P&R notes, rightly, that the idea of getting a property tax rebate because one homeschools is problematic:
If we tie private/home education to the tax code, however, suddenly the government does control at least some of the money. That gives them greater power and control over the education itself, which rather defeats the purpose of private/home schooling.
I am inclined toward allowing people to keep what is theirs. This would include allowing people who homeschool to keep the money which they give up in taxes to support public education. The problem is that the bill, as I understand it, would not do this. Rather, it would allow the individuals who homeschool to pay their property taxes like everyone else and then, after filing some paperwork, get money back from the government.
But, you say, “It’s still their money, right?” Well, no.
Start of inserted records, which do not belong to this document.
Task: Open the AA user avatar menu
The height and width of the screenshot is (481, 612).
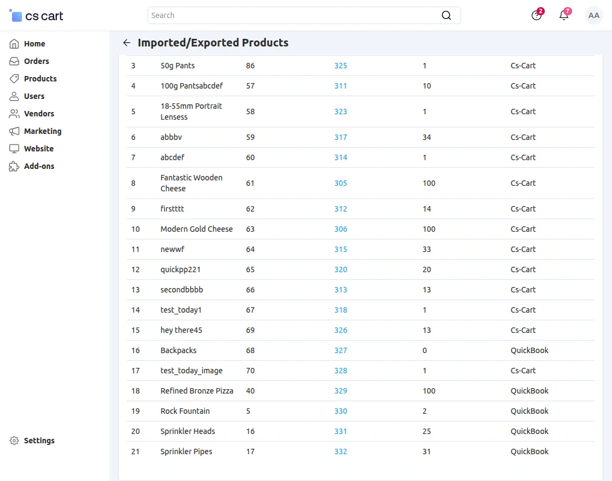Action: (x=593, y=15)
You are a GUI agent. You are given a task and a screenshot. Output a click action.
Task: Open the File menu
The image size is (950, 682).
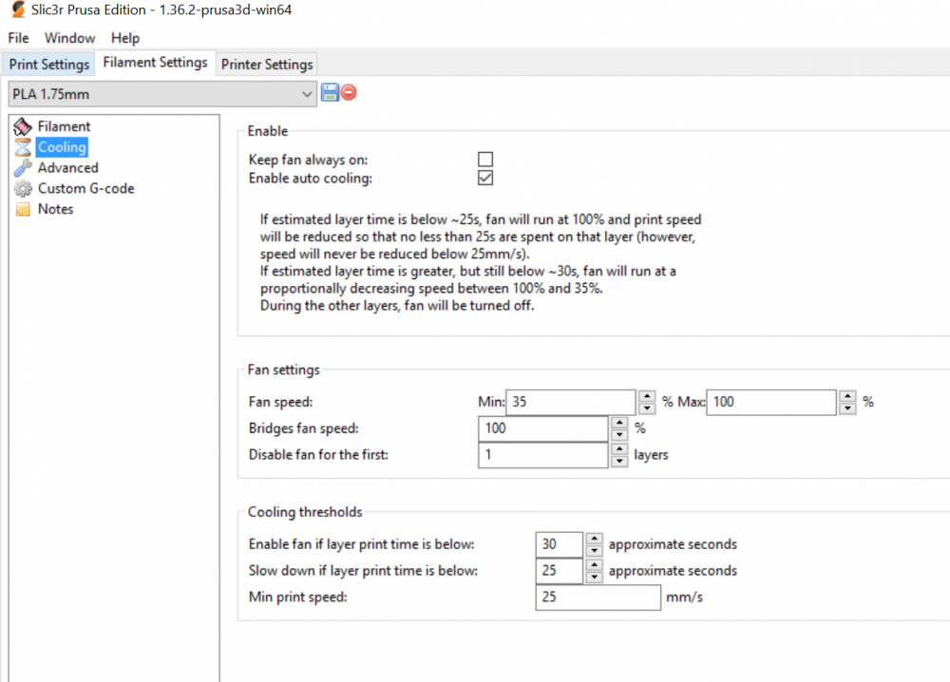tap(19, 38)
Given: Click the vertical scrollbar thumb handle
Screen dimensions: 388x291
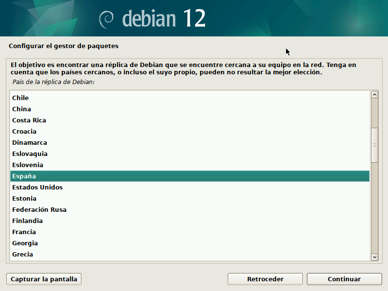Looking at the screenshot, I should click(x=374, y=145).
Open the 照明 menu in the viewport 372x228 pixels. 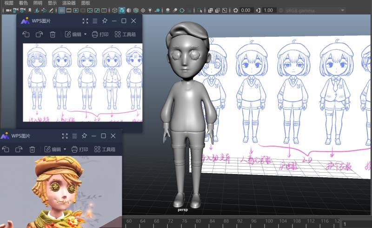(x=38, y=3)
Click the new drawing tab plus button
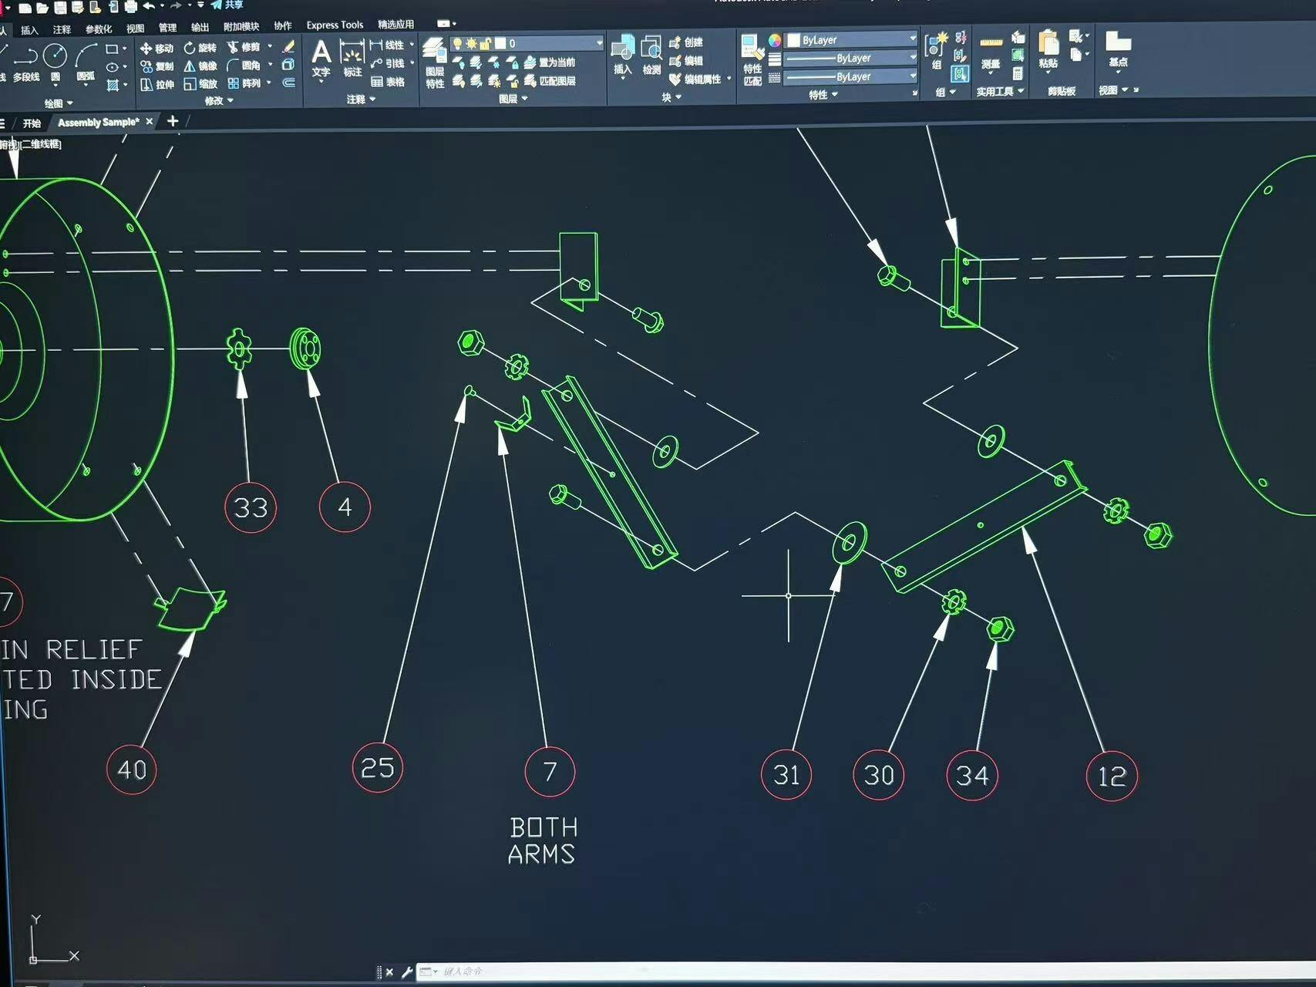 coord(173,121)
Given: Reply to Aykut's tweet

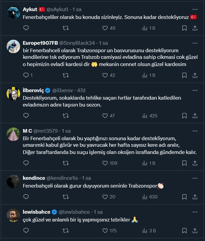Looking at the screenshot, I should (26, 28).
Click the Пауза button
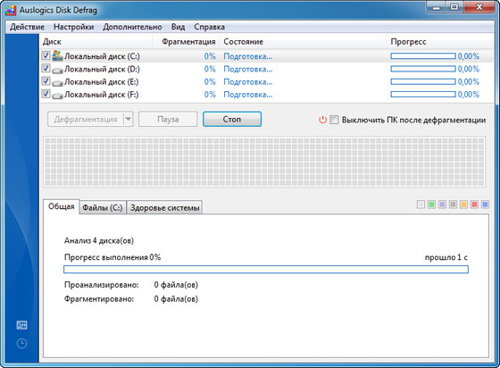The width and height of the screenshot is (500, 368). pyautogui.click(x=168, y=120)
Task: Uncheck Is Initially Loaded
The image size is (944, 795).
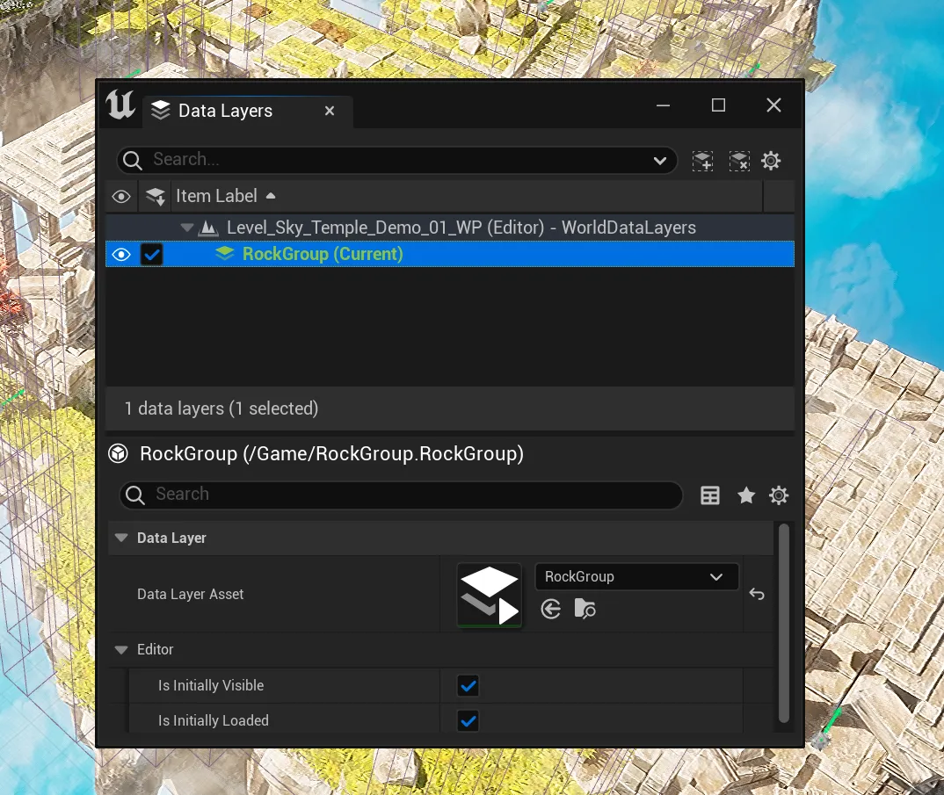Action: 468,720
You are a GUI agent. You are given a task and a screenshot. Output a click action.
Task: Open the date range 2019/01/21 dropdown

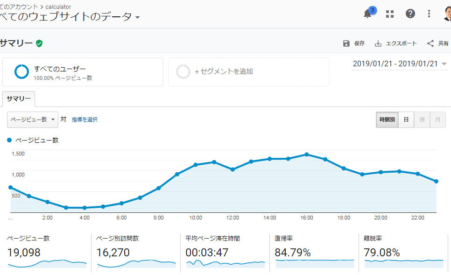point(400,64)
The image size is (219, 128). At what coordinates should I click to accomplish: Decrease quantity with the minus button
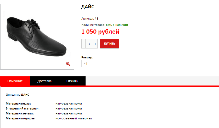click(83, 44)
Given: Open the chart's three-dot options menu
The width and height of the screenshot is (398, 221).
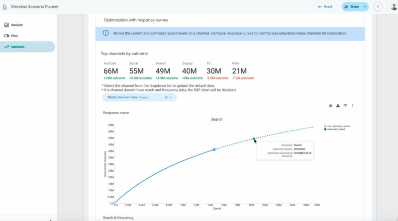Looking at the screenshot, I should [353, 106].
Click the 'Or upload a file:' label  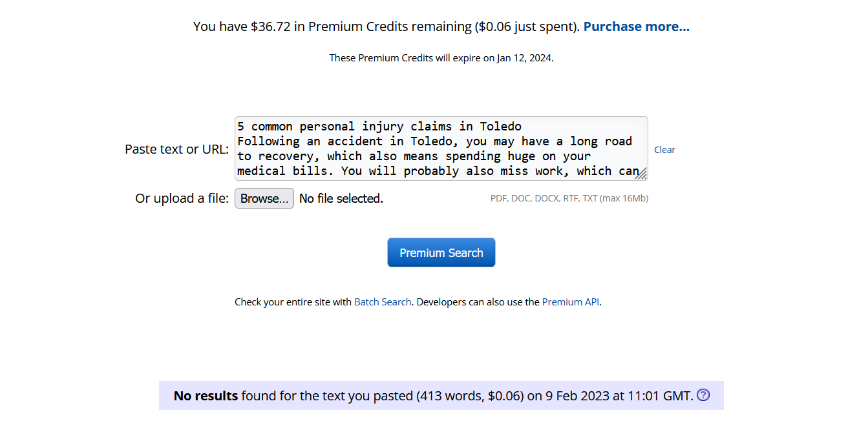click(182, 198)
Once it has been paid in taxes, the money is no longer the taxpayer’s. And, P&R is absolutely correct when he says that with government money comes government control. He who pays the band selects the playlist.
Would I appreciate not being penalized for homeschooling? Absolutely. I pay property taxes and I also pay a substantial amount every year for all of the books and other materials necessary to homeschool–not to mention my wife’s enormous contribution of time and energy as head teacher.
The truth is that we don’t homeschool because it is financially advantageous–nor will passing a bill to provide a tax rebate make a difference to us one way or the other. Nonetheless, I see the bill as unnecessary and likely to further complicate matters rather than improve them. The idea is noble but the execution fraught with difficulties.